- Task to carry out: Read the records and write them out again exactly.

☆ ☆ ☆ ☆ ☆ ☆ ☆

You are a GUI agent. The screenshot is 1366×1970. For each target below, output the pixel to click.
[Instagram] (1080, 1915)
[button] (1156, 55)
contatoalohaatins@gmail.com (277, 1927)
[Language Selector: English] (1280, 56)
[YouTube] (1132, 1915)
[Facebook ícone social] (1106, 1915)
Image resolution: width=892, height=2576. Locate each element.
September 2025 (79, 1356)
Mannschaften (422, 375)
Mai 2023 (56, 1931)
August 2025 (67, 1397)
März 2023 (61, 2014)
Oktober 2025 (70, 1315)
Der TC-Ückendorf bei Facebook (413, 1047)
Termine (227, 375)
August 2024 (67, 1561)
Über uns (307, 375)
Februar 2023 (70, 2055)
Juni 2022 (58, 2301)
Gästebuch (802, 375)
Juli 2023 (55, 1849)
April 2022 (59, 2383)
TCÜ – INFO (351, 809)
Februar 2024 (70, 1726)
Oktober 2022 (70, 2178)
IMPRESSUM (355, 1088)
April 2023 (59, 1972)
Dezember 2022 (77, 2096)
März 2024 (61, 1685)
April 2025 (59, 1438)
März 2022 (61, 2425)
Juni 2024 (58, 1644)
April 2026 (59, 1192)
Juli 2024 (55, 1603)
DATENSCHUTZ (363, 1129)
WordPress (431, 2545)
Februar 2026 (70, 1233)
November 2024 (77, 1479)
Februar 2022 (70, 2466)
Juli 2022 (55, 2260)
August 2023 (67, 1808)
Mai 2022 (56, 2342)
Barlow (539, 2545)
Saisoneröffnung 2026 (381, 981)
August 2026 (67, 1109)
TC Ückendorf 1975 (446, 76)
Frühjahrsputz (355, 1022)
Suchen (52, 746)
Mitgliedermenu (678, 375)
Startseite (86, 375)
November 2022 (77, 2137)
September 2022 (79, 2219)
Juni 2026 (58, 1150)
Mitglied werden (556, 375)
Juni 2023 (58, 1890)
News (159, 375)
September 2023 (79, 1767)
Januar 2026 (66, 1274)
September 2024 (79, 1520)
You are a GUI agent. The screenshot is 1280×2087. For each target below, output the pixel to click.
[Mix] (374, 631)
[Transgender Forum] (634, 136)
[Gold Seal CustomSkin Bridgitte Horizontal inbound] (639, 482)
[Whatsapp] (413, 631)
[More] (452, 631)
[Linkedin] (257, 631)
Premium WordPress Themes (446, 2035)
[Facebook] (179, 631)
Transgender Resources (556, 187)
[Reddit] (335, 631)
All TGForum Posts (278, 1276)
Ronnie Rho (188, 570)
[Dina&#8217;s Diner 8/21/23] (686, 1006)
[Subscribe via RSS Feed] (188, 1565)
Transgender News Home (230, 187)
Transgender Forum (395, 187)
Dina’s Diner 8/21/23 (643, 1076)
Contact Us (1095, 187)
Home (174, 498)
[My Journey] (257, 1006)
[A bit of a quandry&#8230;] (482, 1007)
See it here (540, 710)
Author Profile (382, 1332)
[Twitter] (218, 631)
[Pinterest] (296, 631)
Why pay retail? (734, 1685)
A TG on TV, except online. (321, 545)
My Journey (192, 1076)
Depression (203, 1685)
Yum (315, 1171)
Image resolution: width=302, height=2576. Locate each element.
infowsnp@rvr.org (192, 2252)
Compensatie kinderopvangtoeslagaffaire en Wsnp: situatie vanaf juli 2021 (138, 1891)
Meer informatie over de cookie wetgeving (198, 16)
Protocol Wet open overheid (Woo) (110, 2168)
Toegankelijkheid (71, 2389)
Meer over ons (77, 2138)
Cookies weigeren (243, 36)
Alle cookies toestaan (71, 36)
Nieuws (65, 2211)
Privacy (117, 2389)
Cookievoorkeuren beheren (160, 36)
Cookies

☆ ☆ ☆ ☆ ☆ ☆ ☆

- Final answer:
You are a GUI agent. The screenshot is 1366×1970. For each target below, output the pixel to click.
[Instagram] (1080, 1915)
[button] (1156, 55)
contatoalohaatins@gmail.com (277, 1927)
[Language Selector: English] (1280, 56)
[YouTube] (1132, 1915)
[Facebook ícone social] (1106, 1915)
Image resolution: width=892, height=2576. Locate each element.
September 2025 (79, 1356)
Mannschaften (422, 375)
Mai 2023 (56, 1931)
August 2025 (67, 1397)
März 2023 (61, 2014)
Oktober 2025 (70, 1315)
Der TC-Ückendorf bei Facebook (413, 1047)
Termine (227, 375)
August 2024 (67, 1561)
Über uns (307, 375)
Februar 2023 (70, 2055)
Juni 2022 (58, 2301)
Gästebuch (802, 375)
Juli 2023 (55, 1849)
April 2022 (59, 2383)
TCÜ – INFO (351, 809)
Februar 2024 (70, 1726)
Oktober 2022 (70, 2178)
IMPRESSUM (355, 1088)
April 2023 (59, 1972)
Dezember 2022 (77, 2096)
März 2024 (61, 1685)
April 2025 (59, 1438)
März 2022 (61, 2425)
Juni 2024 (58, 1644)
April 2026 (59, 1192)
Juli 2024 (55, 1603)
DATENSCHUTZ (363, 1129)
WordPress (431, 2545)
Februar 2026 (70, 1233)
November 2024 (77, 1479)
Februar 2022 (70, 2466)
Juli 2022 (55, 2260)
August 2023 (67, 1808)
Mai 2022 (56, 2342)
Barlow (539, 2545)
Saisoneröffnung 2026 (381, 981)
August 2026 (67, 1109)
TC Ückendorf 1975 (446, 76)
Frühjahrsputz (355, 1022)
Suchen (52, 746)
Mitgliedermenu (678, 375)
Startseite (86, 375)
November 2022 (77, 2137)
September 2022 (79, 2219)
Juni 2026 (58, 1150)
Mitglied werden (556, 375)
Juni 2023 (58, 1890)
News (159, 375)
September 2023 (79, 1767)
Januar 2026 (66, 1274)
September 2024 (79, 1520)
You are a GUI agent. The screenshot is 1280×2087. For each target below, output the pixel to click.
[Mix] (374, 631)
[Transgender Forum] (634, 136)
[Gold Seal CustomSkin Bridgitte Horizontal inbound] (639, 482)
[Whatsapp] (413, 631)
[More] (452, 631)
[Linkedin] (257, 631)
Premium WordPress Themes (446, 2035)
[Facebook] (179, 631)
Transgender Resources (556, 187)
[Reddit] (335, 631)
All TGForum Posts (278, 1276)
Ronnie Rho (188, 570)
[Dina&#8217;s Diner 8/21/23] (686, 1006)
[Subscribe via RSS Feed] (188, 1565)
Transgender News Home (230, 187)
Transgender Forum (395, 187)
Dina’s Diner 8/21/23 (643, 1076)
Contact Us (1095, 187)
Home (174, 498)
[My Journey] (257, 1006)
[A bit of a quandry&#8230;] (482, 1007)
See it here (540, 710)
Author Profile (382, 1332)
[Twitter] (218, 631)
[Pinterest] (296, 631)
Why pay retail? (734, 1685)
A TG on TV, except online. (321, 545)
My Journey (192, 1076)
Depression (203, 1685)
Yum (315, 1171)
Image resolution: width=302, height=2576. Locate each element.
infowsnp@rvr.org (192, 2252)
Compensatie kinderopvangtoeslagaffaire en Wsnp: situatie vanaf juli 2021 (138, 1891)
Meer informatie over de cookie wetgeving (198, 16)
Protocol Wet open overheid (Woo) (110, 2168)
Toegankelijkheid (71, 2389)
Meer over ons (77, 2138)
Cookies weigeren (243, 36)
Alle cookies toestaan (71, 36)
Nieuws (65, 2211)
Privacy (117, 2389)
Cookievoorkeuren beheren (160, 36)
Cookies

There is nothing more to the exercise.